Мучимый страхом уподобиться тому слепому, я рассказал историю убийства Эниште сжато и без всякого удовольствия. Говорил я не всю правду, но особо и не лгал – нашел средний путь, который не так надрывал мне сердце, и при этом заметил, что они поняли: я шел к Эниште, не собираясь его убивать. Поняли они и то, что я пытаюсь найти себе оправдание и извинение: ибо сказано, что согрешивший непредумышленно не попадет в ад.
– После того как я отправил Зарифа к ангелам Всевышнего, – задумчиво говорил я, – сказанное покойным никак не шло у меня из головы. Поскольку из-за последнего рисунка я обагрил свои руки кровью, он стал казаться мне особенно важным. Эниште никого из нас уже не приглашал к себе, чтобы работать над книгой, но я должен был увидеть этот рисунок! Ради этого я и пришел к нему в тот вечер. Но он не показал мне рисунок и попытался убедить меня, что тревожиться нет причин. Как будто той таинственной страницы, из-за которой убили человека, вовсе не было! Желая, чтобы он прекратил меня унижать и заговаривать мне зубы, я признался, что убил Зарифа-эфенди и сбросил его тело в колодец. Да, он перестал смотреть на меня с равнодушием, но продолжил унижать. Разве отец будет унижать сына? Великий мастер Осман часто бил нас во гневе, но никогда не унижал. Предав его, братья, мы совершили ошибку.
И я улыбнулся своим братьям, которые внимательно смотрели мне в глаза, словно слушали последние слова умирающего. А я, словно и впрямь умирал, видел, как их силуэты постепенно расплываются и отдаляются от меня.
– Я убил Эниште по двум причинам.

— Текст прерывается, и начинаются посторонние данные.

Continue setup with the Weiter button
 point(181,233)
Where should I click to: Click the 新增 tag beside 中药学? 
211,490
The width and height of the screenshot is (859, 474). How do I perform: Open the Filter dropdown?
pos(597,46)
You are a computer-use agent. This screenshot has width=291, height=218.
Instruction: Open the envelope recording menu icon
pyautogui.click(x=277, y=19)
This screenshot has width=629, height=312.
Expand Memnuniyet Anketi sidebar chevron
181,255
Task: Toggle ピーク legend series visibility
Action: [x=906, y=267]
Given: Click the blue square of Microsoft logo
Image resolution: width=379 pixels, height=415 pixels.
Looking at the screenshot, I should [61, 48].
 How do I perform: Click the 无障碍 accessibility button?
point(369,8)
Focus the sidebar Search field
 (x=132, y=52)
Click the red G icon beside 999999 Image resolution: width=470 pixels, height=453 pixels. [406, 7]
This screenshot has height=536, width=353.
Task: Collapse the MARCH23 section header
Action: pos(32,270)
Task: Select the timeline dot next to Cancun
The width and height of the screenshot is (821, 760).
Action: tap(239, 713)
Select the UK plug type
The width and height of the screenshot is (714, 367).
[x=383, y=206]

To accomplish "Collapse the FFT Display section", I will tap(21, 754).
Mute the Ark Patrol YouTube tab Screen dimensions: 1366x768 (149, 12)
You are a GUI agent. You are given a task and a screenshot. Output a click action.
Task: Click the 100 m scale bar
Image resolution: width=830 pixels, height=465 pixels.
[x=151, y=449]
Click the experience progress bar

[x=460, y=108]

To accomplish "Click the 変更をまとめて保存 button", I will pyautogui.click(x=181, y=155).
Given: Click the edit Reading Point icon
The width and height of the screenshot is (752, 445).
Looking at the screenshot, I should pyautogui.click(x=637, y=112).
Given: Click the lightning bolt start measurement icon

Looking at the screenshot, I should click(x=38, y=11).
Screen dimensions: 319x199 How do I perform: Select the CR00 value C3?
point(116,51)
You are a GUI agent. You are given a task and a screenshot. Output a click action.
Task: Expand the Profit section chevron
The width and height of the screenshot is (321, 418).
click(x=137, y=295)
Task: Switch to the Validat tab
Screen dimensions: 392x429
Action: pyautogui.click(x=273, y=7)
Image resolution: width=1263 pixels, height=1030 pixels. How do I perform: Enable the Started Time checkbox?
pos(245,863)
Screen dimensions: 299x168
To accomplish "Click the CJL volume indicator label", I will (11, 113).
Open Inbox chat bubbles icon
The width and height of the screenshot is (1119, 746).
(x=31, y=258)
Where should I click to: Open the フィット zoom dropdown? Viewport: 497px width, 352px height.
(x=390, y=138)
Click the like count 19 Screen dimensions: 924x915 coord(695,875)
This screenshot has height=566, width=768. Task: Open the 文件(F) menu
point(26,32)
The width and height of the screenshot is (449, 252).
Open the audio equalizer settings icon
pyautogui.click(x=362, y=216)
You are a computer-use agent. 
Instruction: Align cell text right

Во-первых, за то, что он принудил великого мастера Османа по-обезьяньи подражать европейскому художнику Себастиано. Во-вторых, потому, что я проявил слабость и спросил у Эниште, есть ли у меня свой стиль.
– И что он ответил?
– Ответил, что есть. Но для него, естественно, это было не оскорбление, а похвала. Помню, я в тот миг со стыдом подумал: неужели это и для меня тоже похвала? Я знал, что стиль – это позор и бесчестье, но меня все же грыз червячок сомнения. Я не хотел, чтобы у меня был стиль, но искушал шайтан, и мучило любопытство.
– Каждому втайне хочется, чтобы у него был свой стиль, – рассудил Кара с умным видом. – Каждый мечтает, чтобы нарисовали его портрет – такой же, какой заказал наш султан.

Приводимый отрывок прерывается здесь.